WORLD WAR II | 22.11.2010
Third-most-wanted Nazi war criminal dies before trial opens
Presumed Nazi war criminal Samuel Kunz passed away before he could be brought to trial. There were no details released on the cause of death.
In July, Kunz was indicted by a German court of actually killing 10 people himself and helping murder some 430,000 during his time as a trainee and guard at the SS Trawniki and Belzec death camps. He was at those camps from January 1942 through July 1943. Both were located in then-occupied Poland.
Involved in the whole camp process
In the indictment, prosecutors said Kunz was involved in the entire process of killing Jews, from taking victims from trains to pushing them into gas chambers to throwing corpses into mass graves.
The 89-year-old Kunz died shortly before his trial, which was set to begin at the Bonn district court in early 2011. The case has been discontinued.
The case of John Demjanjuk is a high-profile one
"Samuel Kunz died on November 18 at 5:30 p.m., most likely at his home" in Germany, prosecutor Andreas Brendel, head of the central Nazi war crimes investigation unit, told AFP. "We have the death certificate."
Change in Nazi-hunting policy
Kunz was third on the Wiesenthal Center's most-wanted list of Nazi war criminals. He lived near Bonn, and was employed up until his retirement as a handyman in the Federal Ministry of Building and Urban Development.

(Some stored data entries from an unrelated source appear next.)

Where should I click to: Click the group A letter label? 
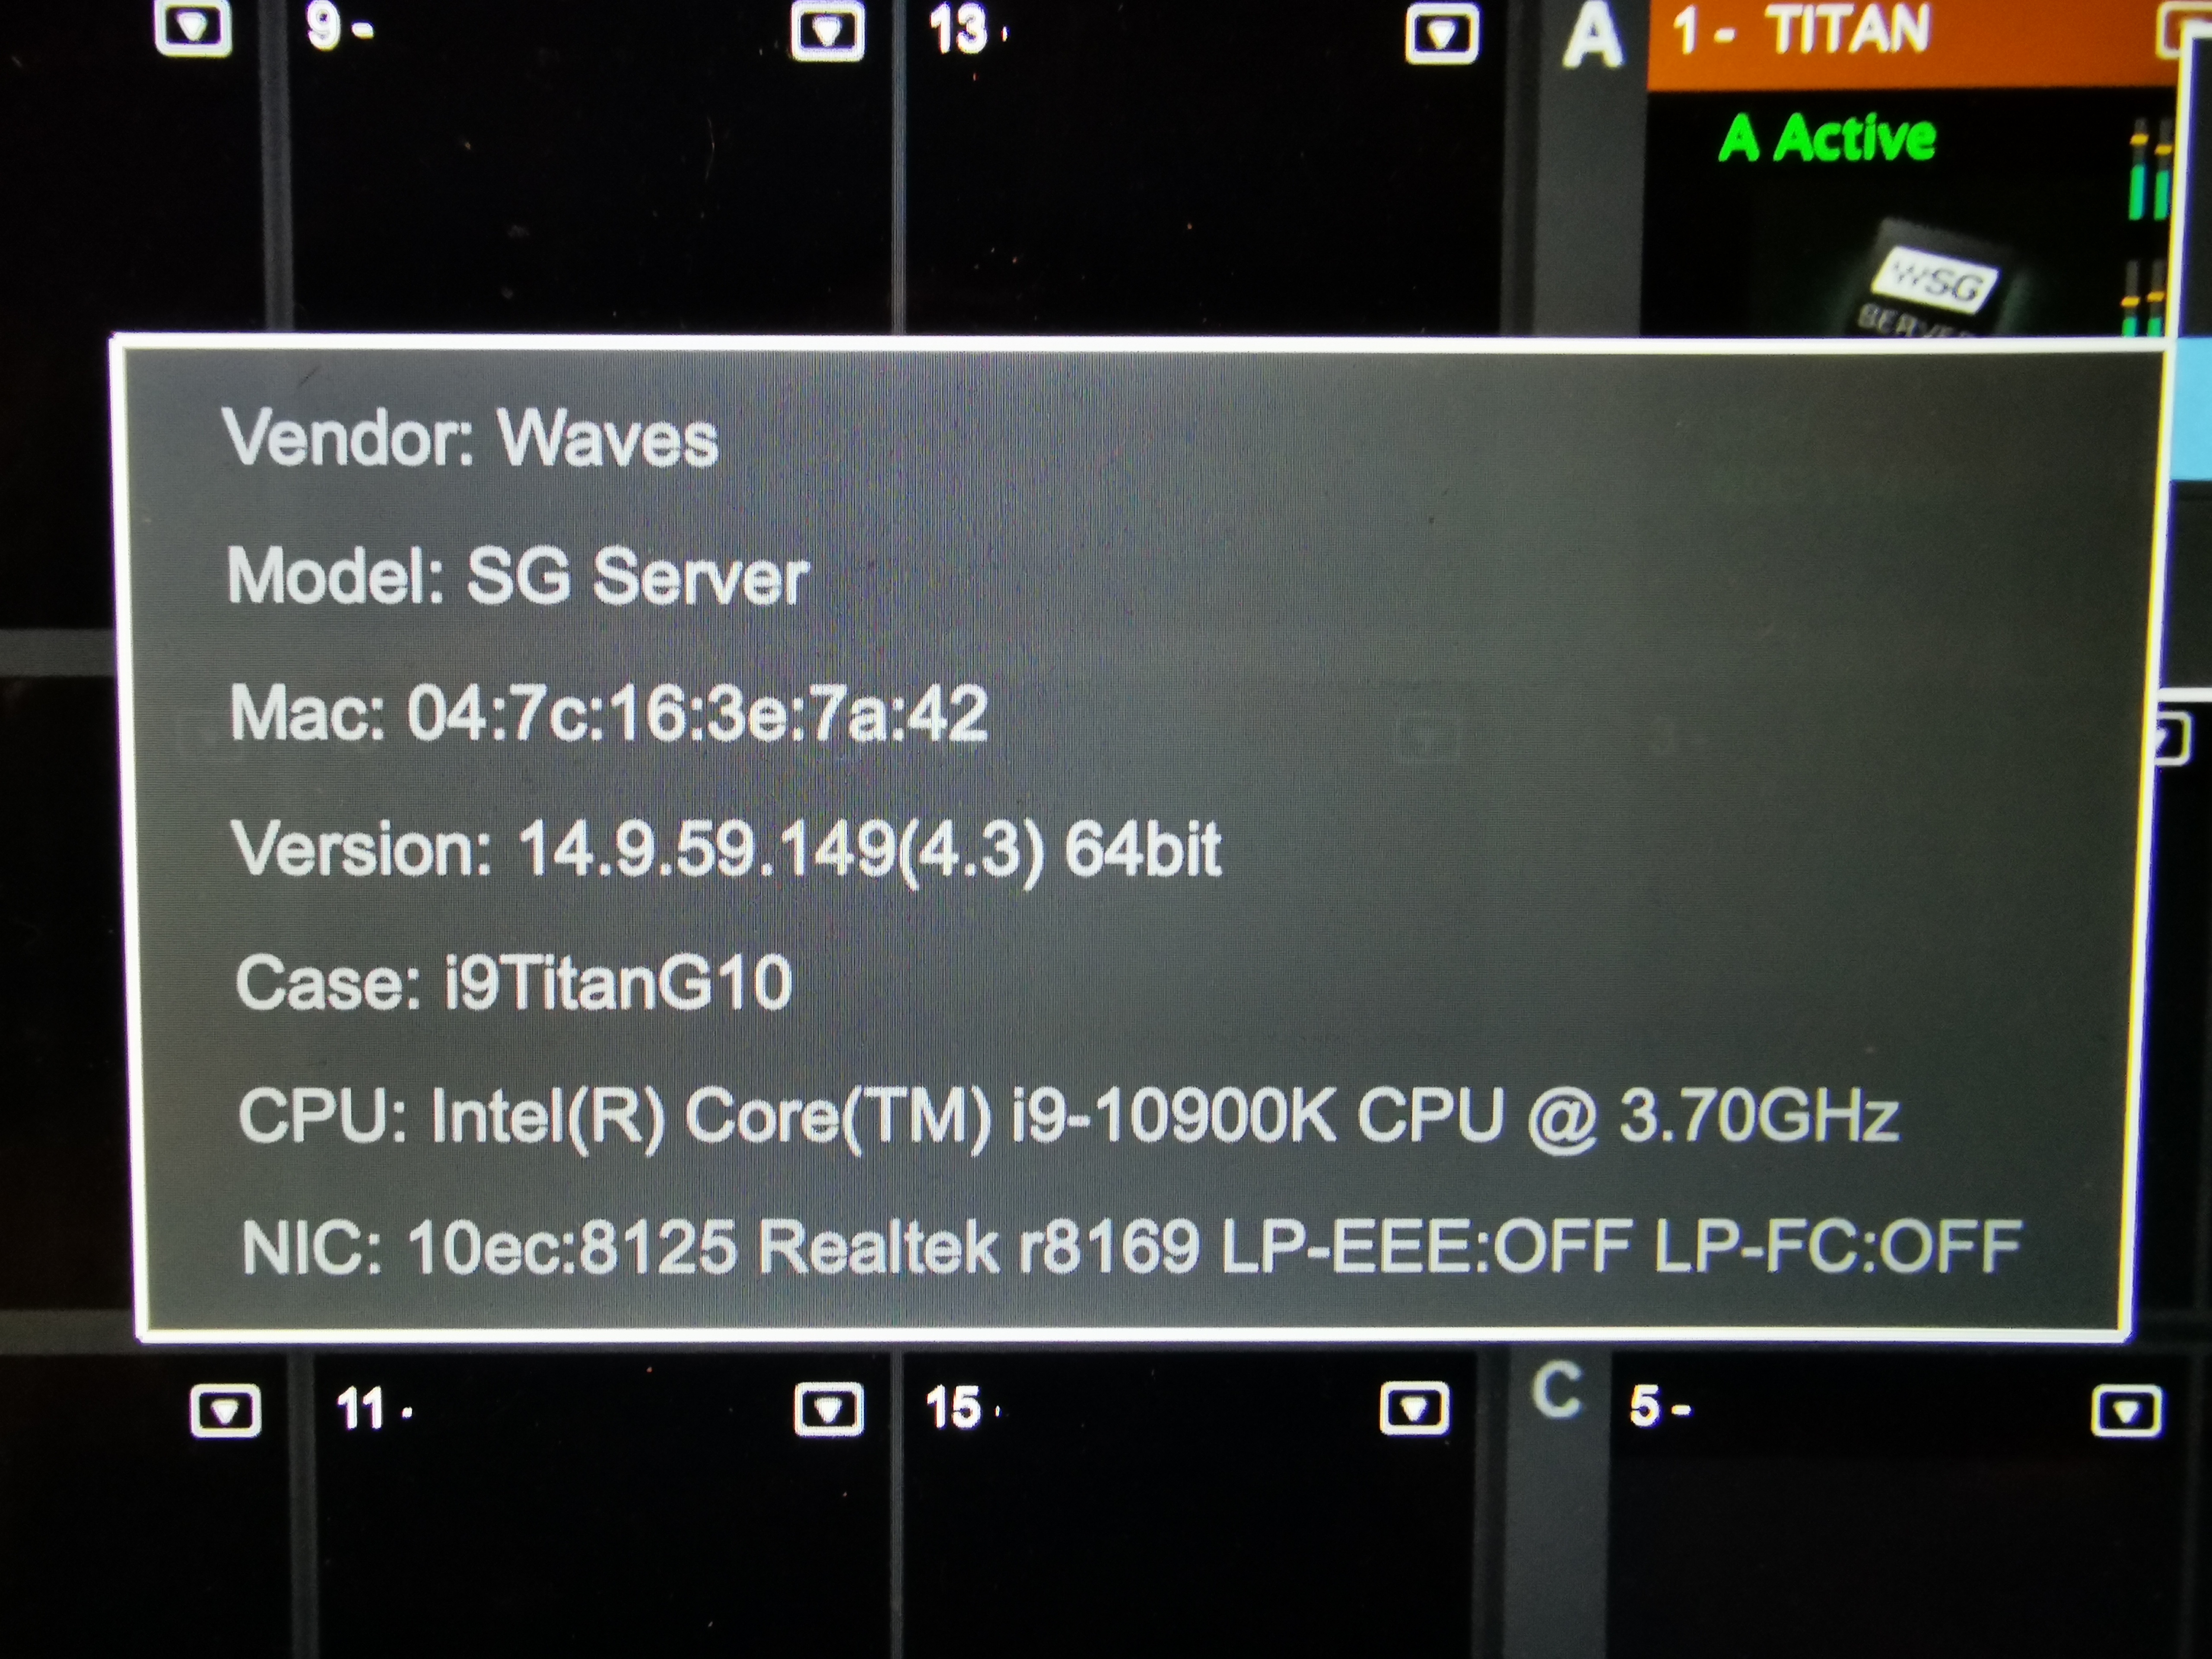click(1592, 36)
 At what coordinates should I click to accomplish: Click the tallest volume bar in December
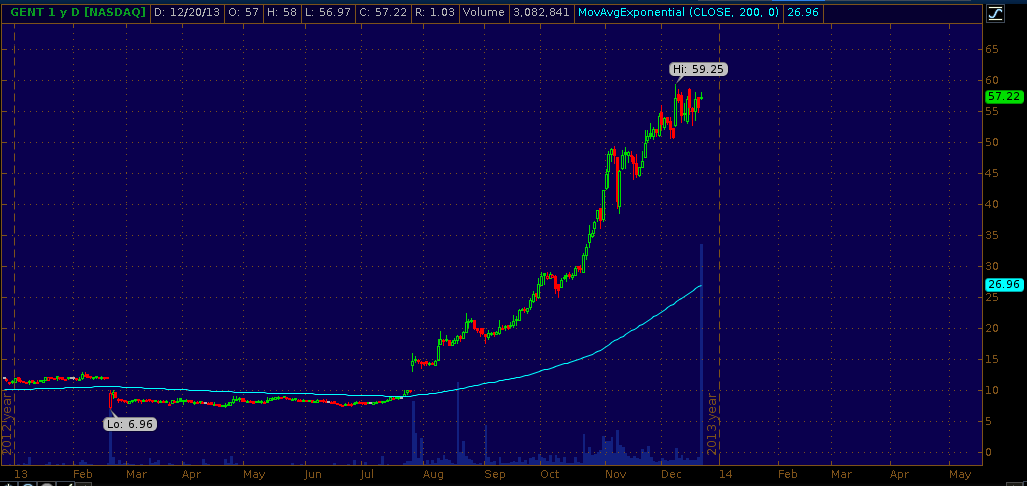701,350
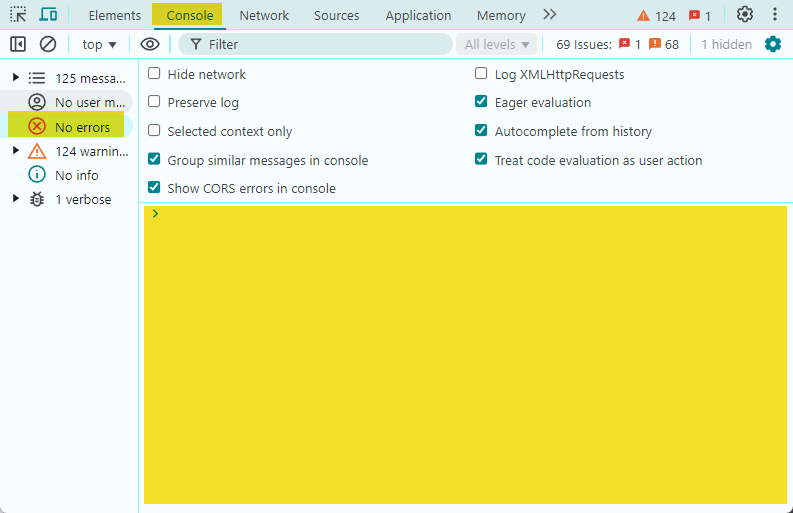This screenshot has height=513, width=793.
Task: Create live expression with eye icon
Action: click(150, 44)
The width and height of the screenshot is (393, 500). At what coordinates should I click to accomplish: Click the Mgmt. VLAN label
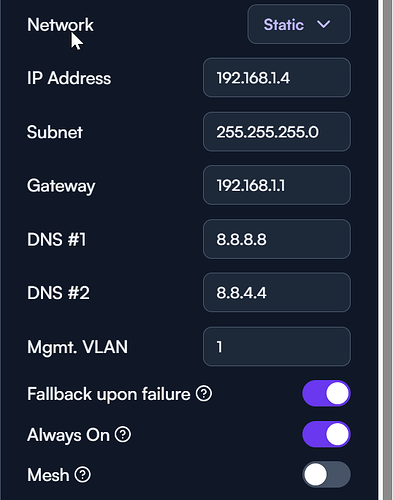coord(77,347)
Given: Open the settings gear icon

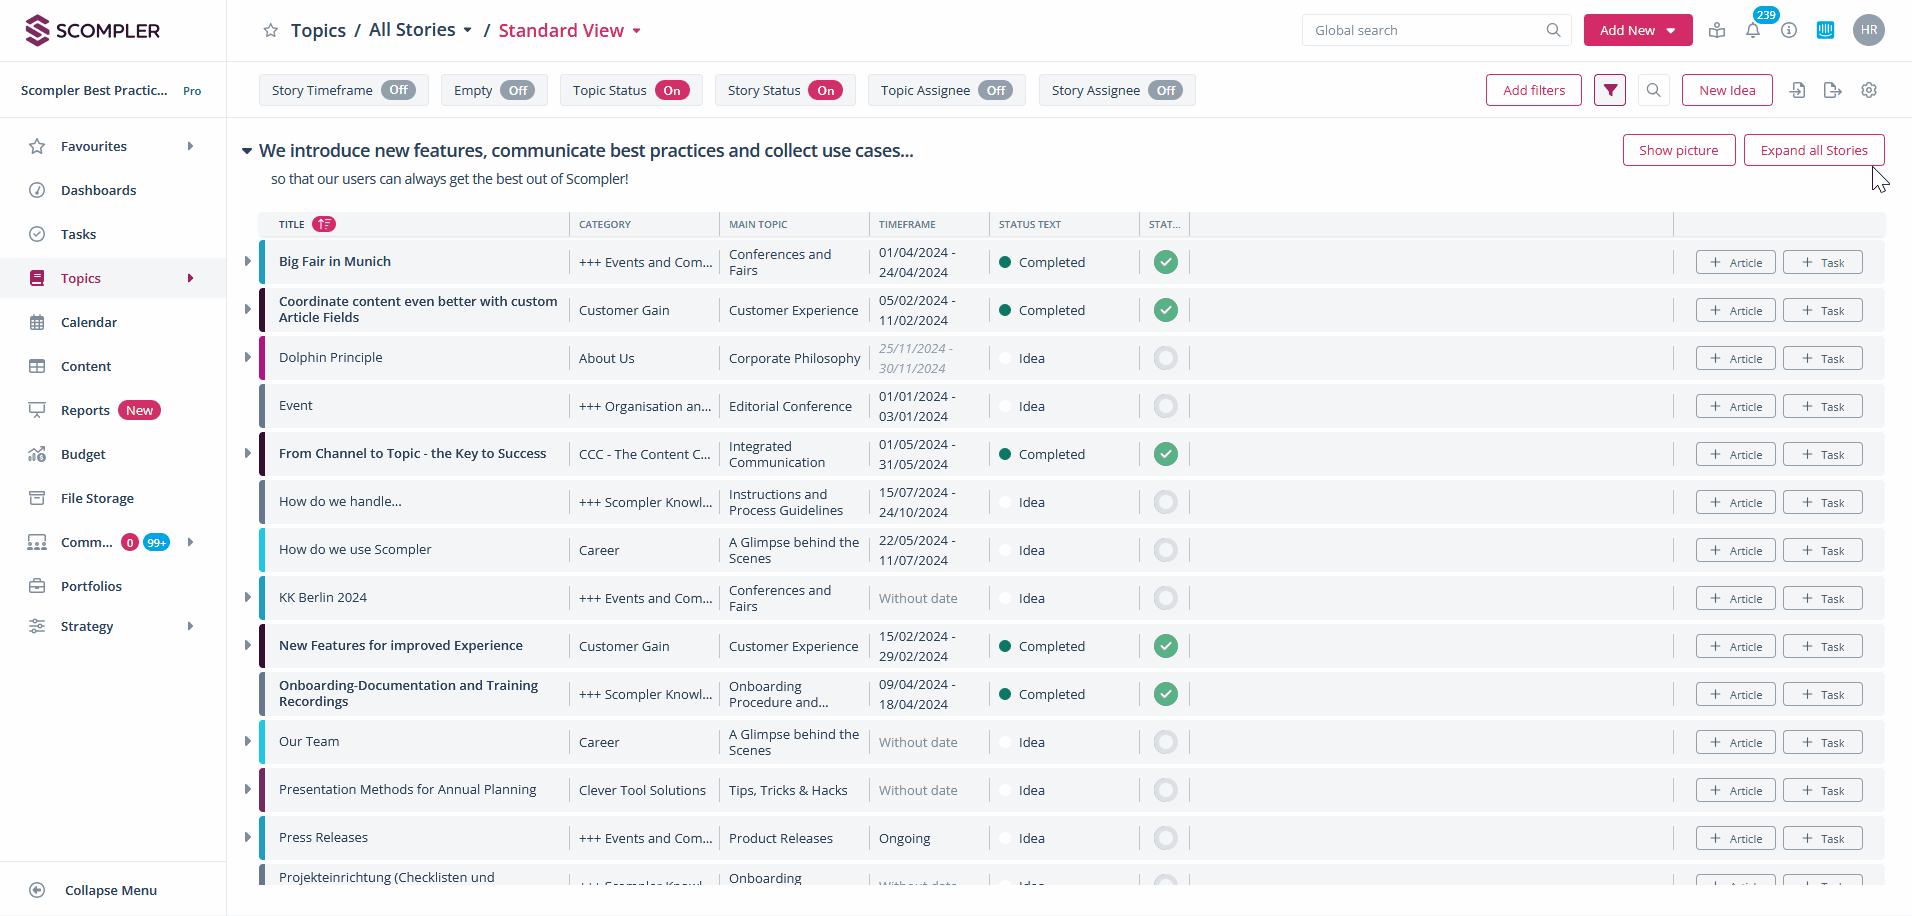Looking at the screenshot, I should pyautogui.click(x=1869, y=90).
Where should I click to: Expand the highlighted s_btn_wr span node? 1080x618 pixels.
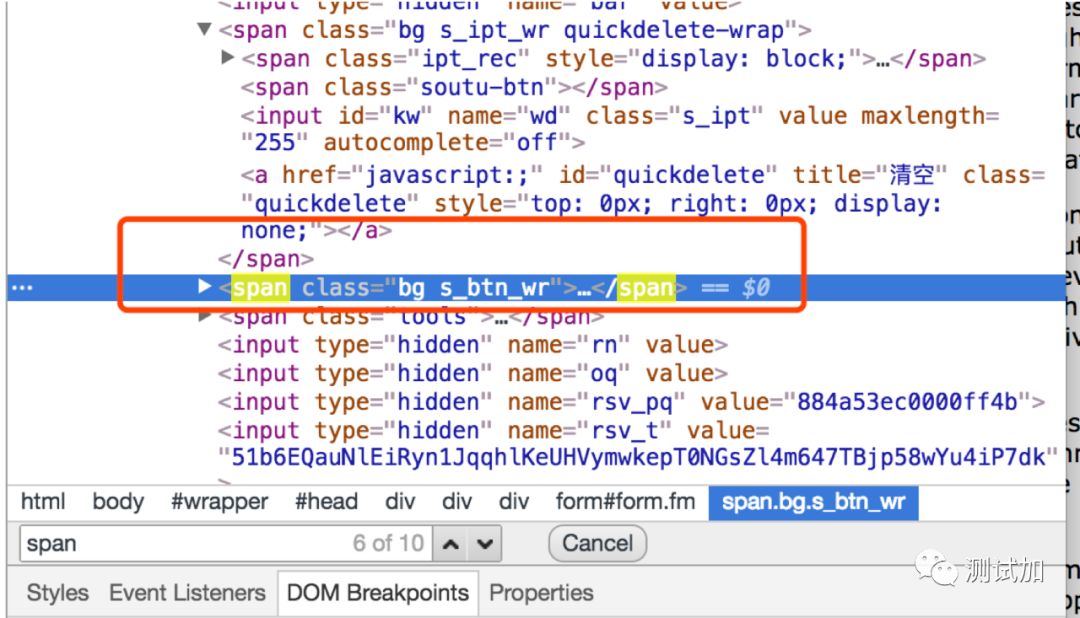pyautogui.click(x=205, y=287)
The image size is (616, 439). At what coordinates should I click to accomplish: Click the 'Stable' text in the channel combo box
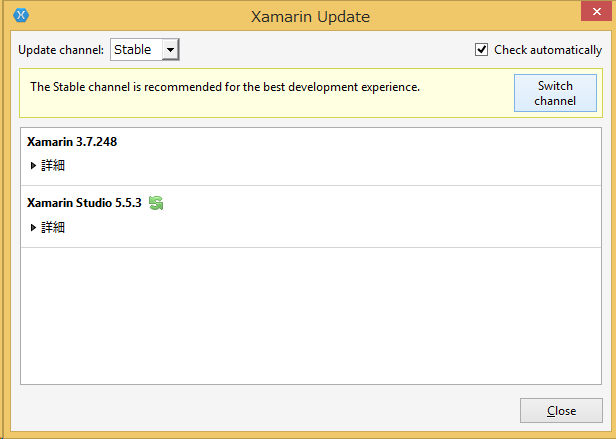(x=133, y=49)
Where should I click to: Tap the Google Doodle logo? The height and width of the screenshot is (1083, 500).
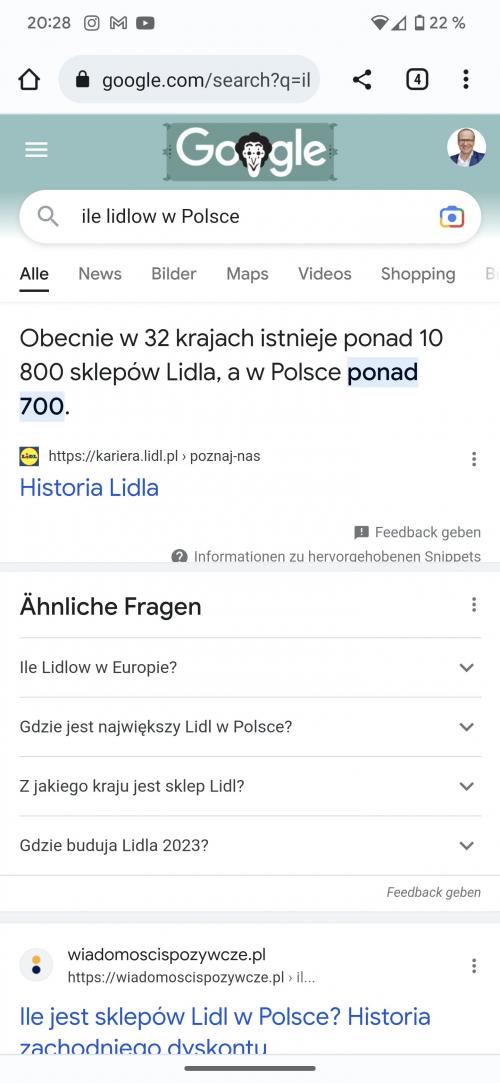click(x=250, y=151)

The ex-guard had long been ignored by the German justice system, since until recently authorities showed little interest in going after relatively low-ranking camp guards. In what Nazi hunters say is a welcome change in policy, the past 10 years has seen a revival in interest in pursuing all those suspected in Holocaust involvement, regardless of rank.
The case against Kunz came about after he was investigated in connection with the accused Nazi war criminal John Demjanjuk, in Munich.
Efraim Zuroff, the Wiesenthal Center's top Nazi hunter, told AFP he found it "incredibly frustrating" that Kunz died before trial. But he added it was important that he had been indicted at all. "At least a small measure of justice was achieved," Zuroff said.